Source data
** Begin **
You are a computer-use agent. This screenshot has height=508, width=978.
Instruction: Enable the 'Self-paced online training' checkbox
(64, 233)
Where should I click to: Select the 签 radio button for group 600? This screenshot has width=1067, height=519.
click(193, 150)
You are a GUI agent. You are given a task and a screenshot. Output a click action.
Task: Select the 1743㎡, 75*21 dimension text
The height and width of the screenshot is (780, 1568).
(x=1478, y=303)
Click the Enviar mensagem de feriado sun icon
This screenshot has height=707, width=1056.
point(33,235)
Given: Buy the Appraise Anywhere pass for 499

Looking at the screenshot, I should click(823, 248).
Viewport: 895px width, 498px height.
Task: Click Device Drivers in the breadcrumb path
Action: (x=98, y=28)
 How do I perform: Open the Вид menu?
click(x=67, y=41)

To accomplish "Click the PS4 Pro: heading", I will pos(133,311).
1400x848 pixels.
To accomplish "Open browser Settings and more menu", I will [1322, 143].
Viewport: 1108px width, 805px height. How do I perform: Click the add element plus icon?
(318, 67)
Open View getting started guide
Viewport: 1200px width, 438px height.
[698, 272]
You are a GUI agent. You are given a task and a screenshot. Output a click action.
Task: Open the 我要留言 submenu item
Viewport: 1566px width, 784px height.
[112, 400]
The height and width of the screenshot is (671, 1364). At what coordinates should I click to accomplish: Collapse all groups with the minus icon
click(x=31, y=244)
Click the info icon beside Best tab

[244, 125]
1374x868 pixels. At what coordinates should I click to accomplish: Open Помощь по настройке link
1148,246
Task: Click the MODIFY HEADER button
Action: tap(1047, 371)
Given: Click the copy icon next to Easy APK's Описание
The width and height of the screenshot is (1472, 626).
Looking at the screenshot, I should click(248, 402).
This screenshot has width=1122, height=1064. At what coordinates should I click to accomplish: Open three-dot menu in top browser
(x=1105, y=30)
** End **
▶ JOB
Rewrite everything from the line containing "This screenshot has width=1122, height=1064." down to the end of the entries, requests included, with each coordinate in the answers multiplied by 0.65 and rounded to the nearest whole number, halves rounded up. Leave all other numbers in the requests unchanged.

▶ FULL OUTPUT
This screenshot has width=1122, height=1064. At what coordinates should I click to accomplish: Open three-dot menu in top browser
(x=718, y=20)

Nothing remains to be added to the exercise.